┌─ Source records
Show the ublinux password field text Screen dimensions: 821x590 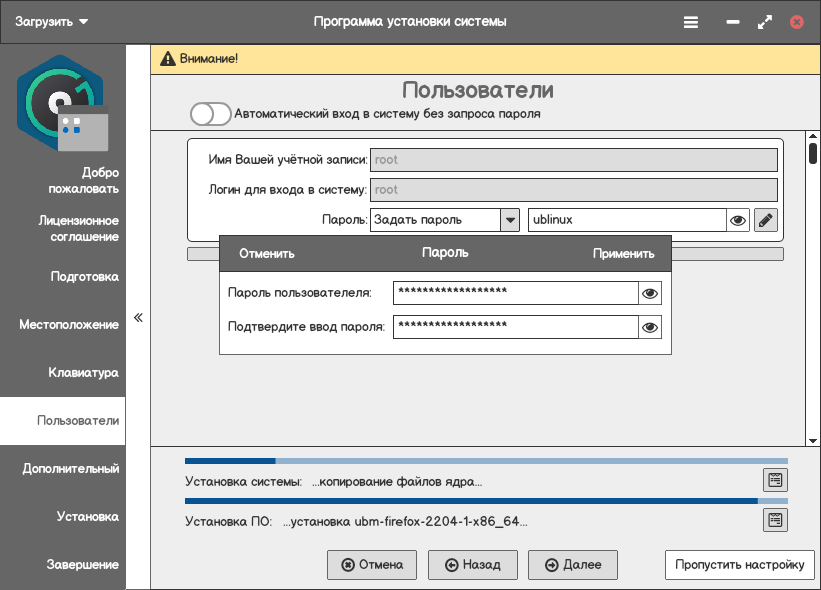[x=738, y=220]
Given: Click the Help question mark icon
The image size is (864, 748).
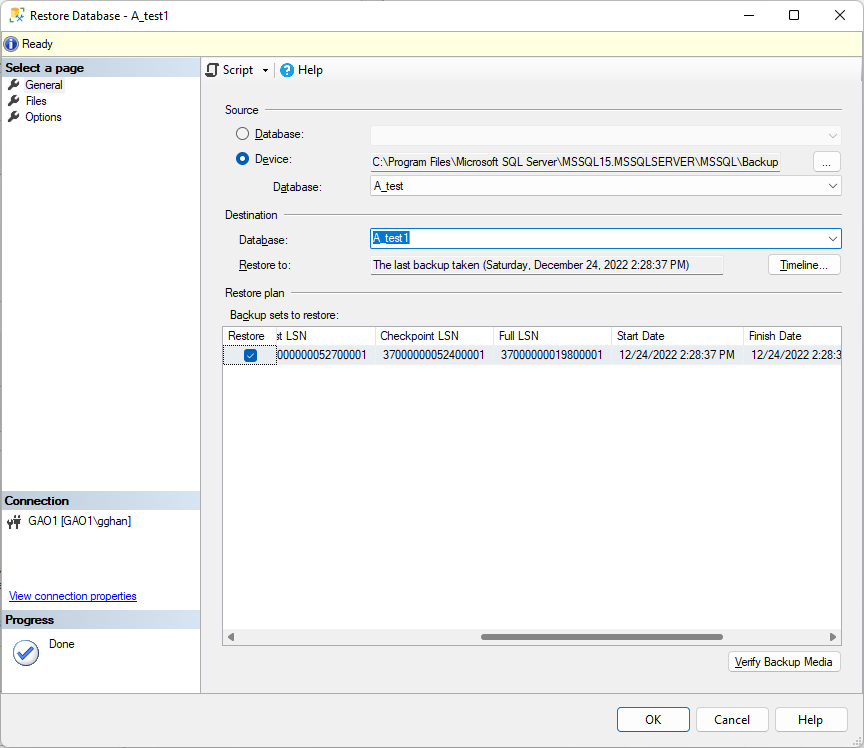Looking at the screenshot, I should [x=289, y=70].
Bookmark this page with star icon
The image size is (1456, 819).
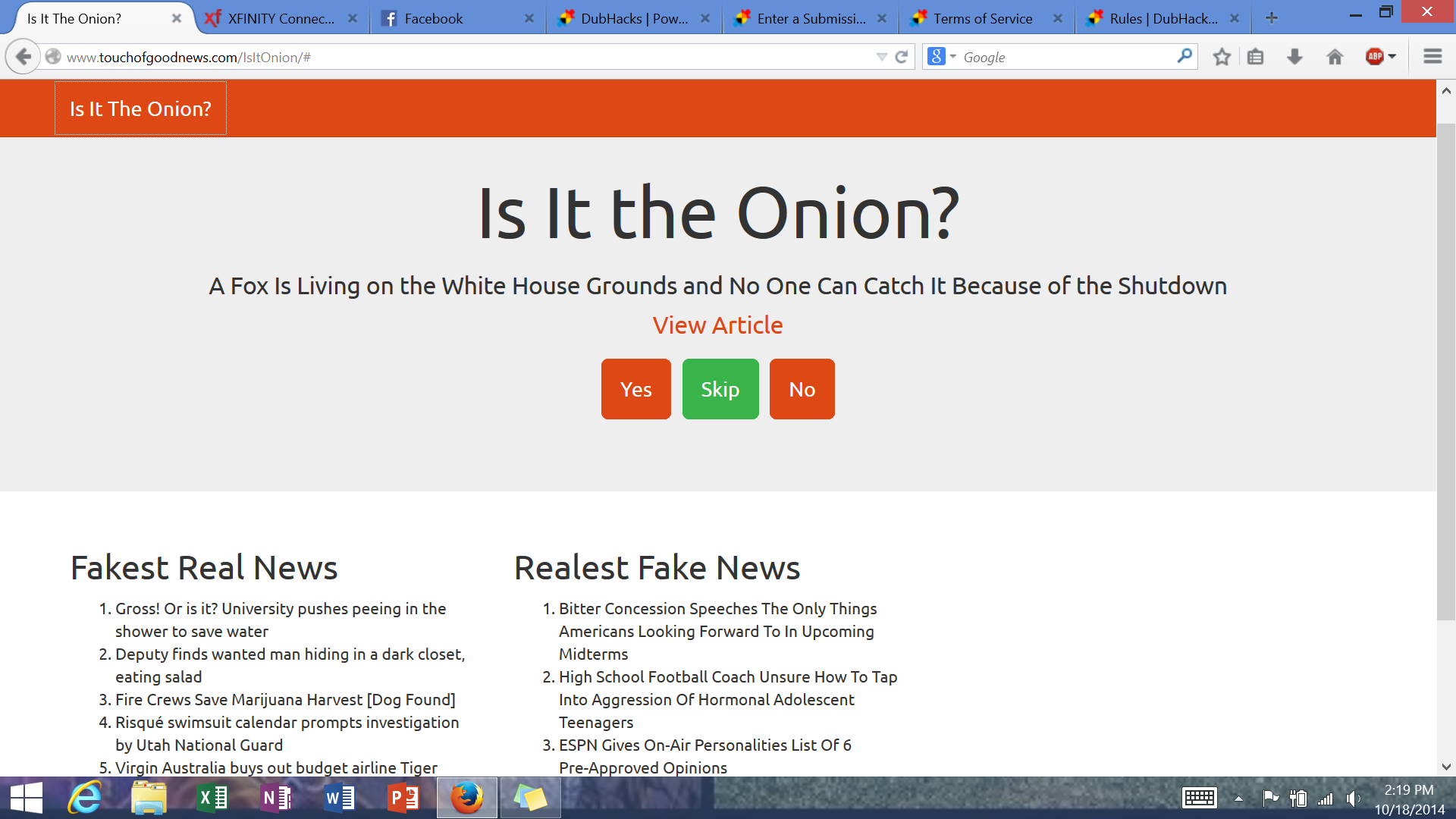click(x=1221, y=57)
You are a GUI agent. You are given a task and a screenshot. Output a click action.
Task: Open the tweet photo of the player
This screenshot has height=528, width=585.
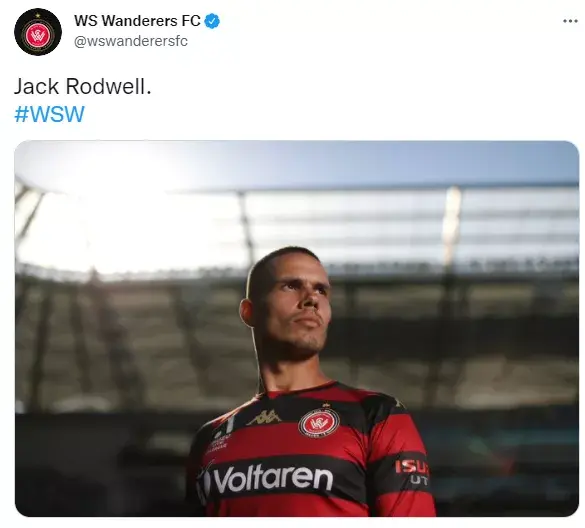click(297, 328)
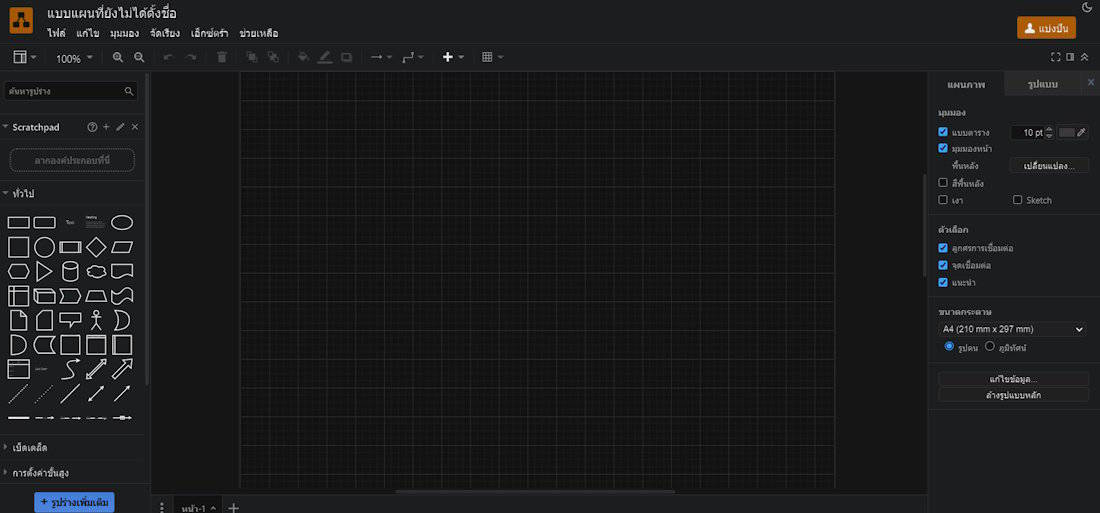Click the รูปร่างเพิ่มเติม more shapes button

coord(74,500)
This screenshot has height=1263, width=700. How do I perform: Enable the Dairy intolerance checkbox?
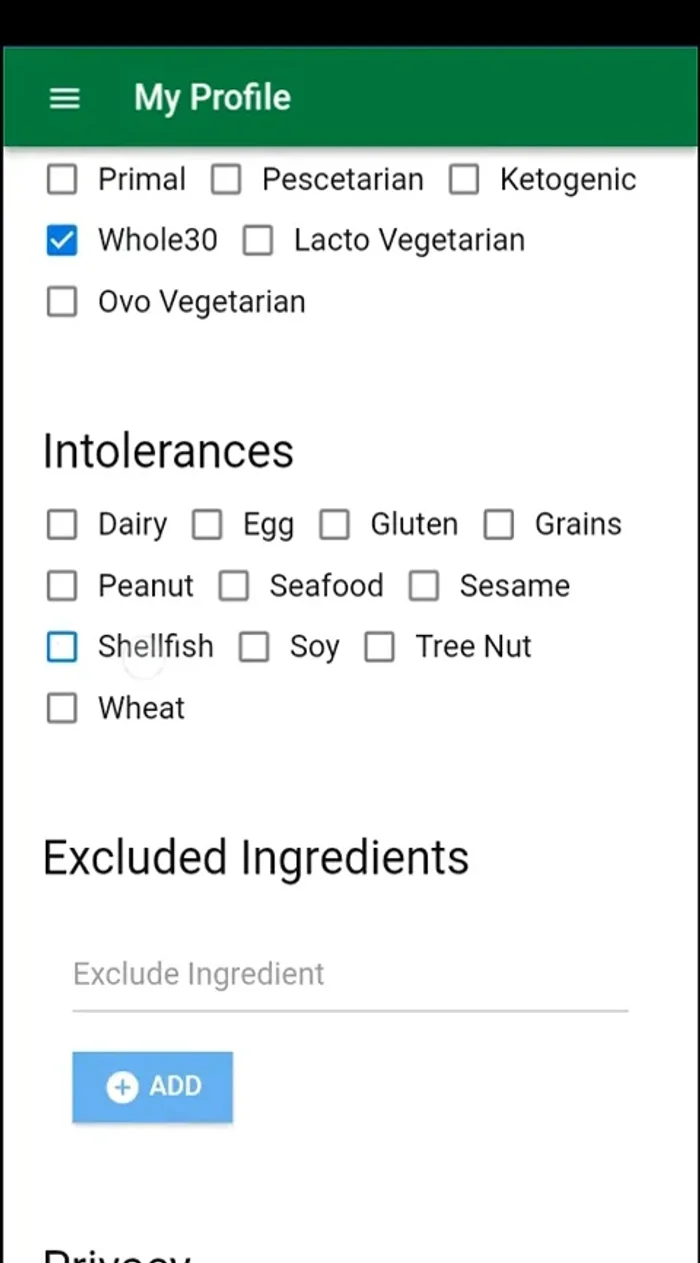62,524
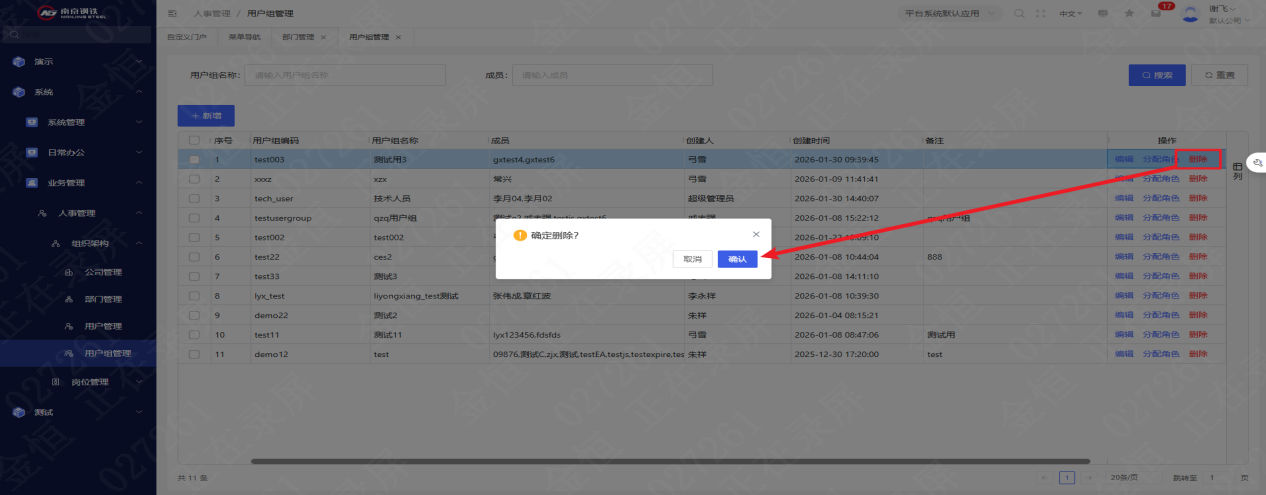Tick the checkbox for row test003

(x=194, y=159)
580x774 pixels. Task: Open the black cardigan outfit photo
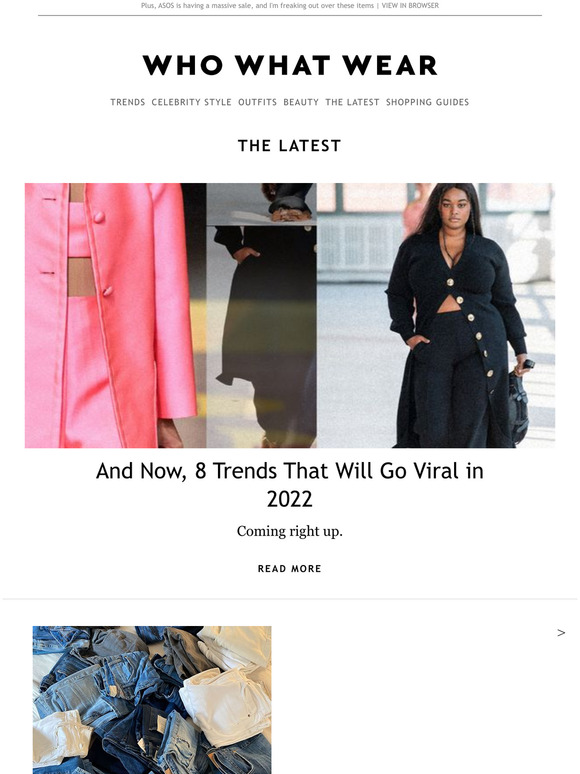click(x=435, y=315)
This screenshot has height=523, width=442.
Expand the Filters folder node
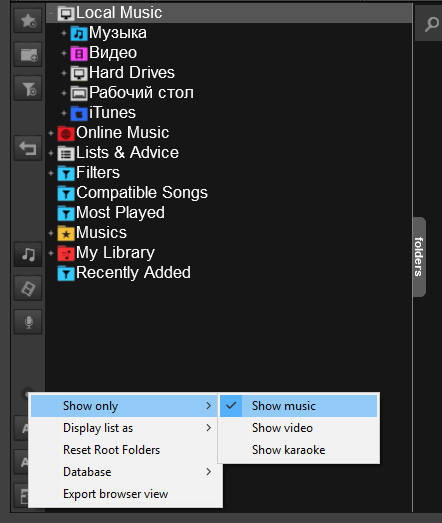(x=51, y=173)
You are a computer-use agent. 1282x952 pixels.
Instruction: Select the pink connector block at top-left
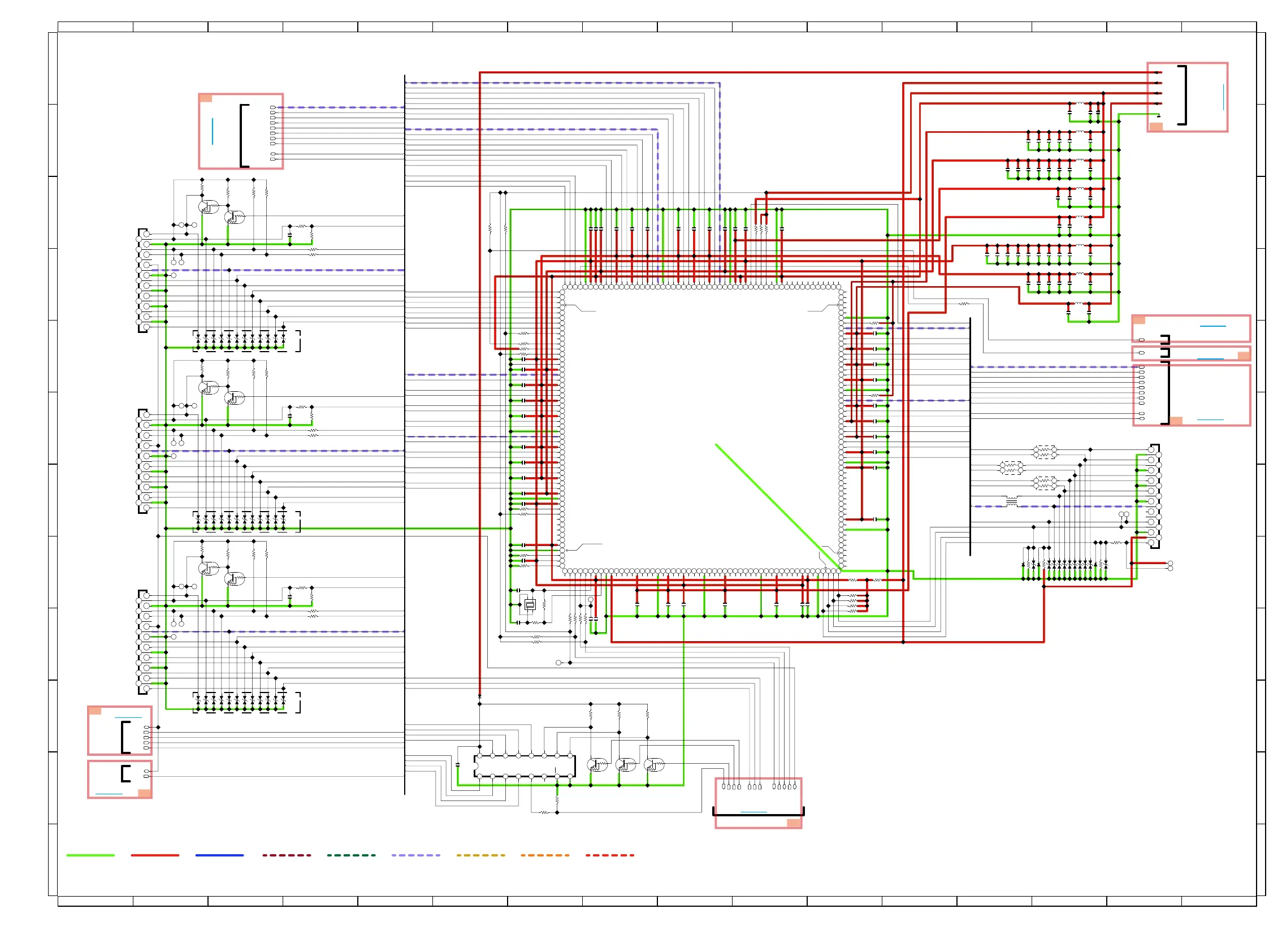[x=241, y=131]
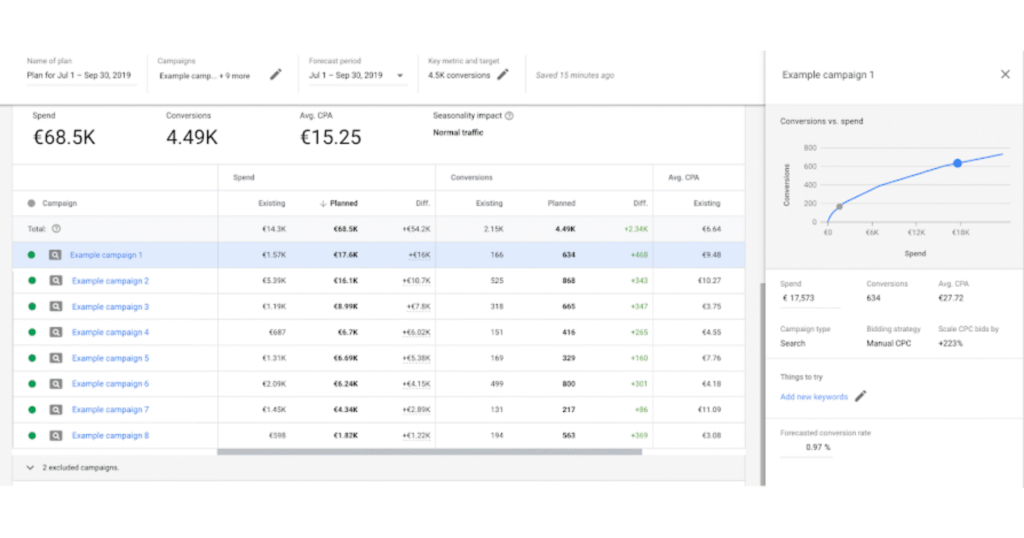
└─
The task =
Write out the records verbatim, from the line containing "580x774 pixels. Task: Open" through the end of the records, with both ends included. Leave the pictures out.

Solution below =
580x774 pixels. Task: Open the black cardigan outfit photo
click(x=435, y=315)
This screenshot has height=523, width=442.
Expand the Filters folder node
(x=51, y=173)
You are a computer-use agent. 1282x952 pixels.
Instruction: Select the pink connector block at top-left
[x=241, y=131]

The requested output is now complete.